Donut Wars: KK vs Dunkin
Jon is a member of The Motley Fool Blog Network -- entries represent the personal opinion of the blogger and are not formally edited.
I am a man of simple pleasures. Always have been. My favorite childhood memory is the day my mom taught me what that "Hot Now" light means at Krispy Kreme Donuts (NYSE: KKD). The light means that the donut machine is on and it's time to get your butt inside. After going in and watching through the glass, my dad told my sister and I to pick out a donut. We did. We watched it go through the machine, into the grease, through the glaze waterfall, and into the employee's hand while my sister and I ecstatically claimed ownership of our respective donuts.
Today I'm what you call a donut snob. Not just any donut will do. Krispy Kremes are my undisputed favorite, and probably always will be (although, I do really like Dunkin Donuts (NASDAQ: DNKN) Boston creme...). However, fond childhood memories and a particular palette are not reasons to add a stock to your portfolio. They make good donuts, but are they a good investment?
Not a Get Rich Quick Scheme
I'm pretty sure if you wanted to get rich quick, you shouldn't open a donut shop. Seriously, donuts aren't exactly cheap to make. I can make Krispy Kreme imitation donuts at home for about $0.50 apiece. In their financial reports, they don't outline exactly what it costs them per donut in materials, but looking at the overall cost of goods sold will give us a better idea. Last fiscal year they had $403 million in sales. The costs of those goods were $354 million. Even though that statistic includes coffee, it's pretty clear to see that the margin is small. The problem is, they can't mark their donuts up much before people will stop buying them. Many people already feel like the donuts are overpriced.

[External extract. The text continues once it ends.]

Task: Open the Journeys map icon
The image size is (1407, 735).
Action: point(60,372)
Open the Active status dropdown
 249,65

A buddy and I went on a weekend camping trip a few years back. After canoeing through the swamp for a couple of days, we decided to celebrate the good times with a Krispy Kreme breakfast of champions. I walked up to the counter and asked the donut lady for a dozen donuts. Her eyes lit up as she said "But they're so expensive! I don't see how anyone can afford to eat here!" True story and sums it up: donuts, regardless of costs to make, can't be marked up to realize a better margin. Even the donut lady agrees with me. There's relatively small profit, which is why both Dunkin and KK have had problems in the not-so-distant past getting out of the red.
Dunkin' has put a lot of emphasis on branding themselves as something more than just a donut shop the last several years. Their coffee line has a faithful cult-like following. They have a regular menu now. Rachel Rae has been doing her part to get the word out. This shift from being "just a donut shop" is in hopes to get sales from higher profit margin items to boost net income.

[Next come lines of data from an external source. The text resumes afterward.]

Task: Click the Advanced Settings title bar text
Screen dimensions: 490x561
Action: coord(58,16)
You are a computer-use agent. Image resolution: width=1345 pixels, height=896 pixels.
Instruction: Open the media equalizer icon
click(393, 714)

Other food service companies have seen the need to expand their menu offerings. Both Starbucks (NASDAQ: SBUX) and Tim Horton's (NYSE: THI) have added actual meal items to their menus in recent years. Both Starbucks and Tim Horton's are known for coffee. But nowadays Starbucks serves salads and Tim Horton's has lasagna. They want to be known for more than just coffee. If you are only known for one thing, then people will only go to you for one reason. Give customers more reasons to walk through your door, and same store sales should go up. I think this may be a reason why both these companies are experiencing significant same store sales growth:
*This data is incomplete
**United States same store growth
Dunkin' has Krispy Kreme beat when it comes to adapting the business. KK has not made a serious attempt at expanding the menu. They have delved a little bit into the coffee arena, and they mentioned a bigger drink selection at some point in the future, but the overall business plan is still just donuts. The first statement of their growth plan is: "we will continue to strengthen our core doughnut line through innovative limited time offerings..." Limited time donuts. Many companies attempt to increase sales by offering a limited time item. McDonald's sometimes offeres limited time items, like the McRib. But McDonald's doesn't bet the farm on the McRib; they are constantly looking for ways to adapt and improve what their business offers. The McCafe is a case in point. I think true "innovation" will be found in something other than donuts.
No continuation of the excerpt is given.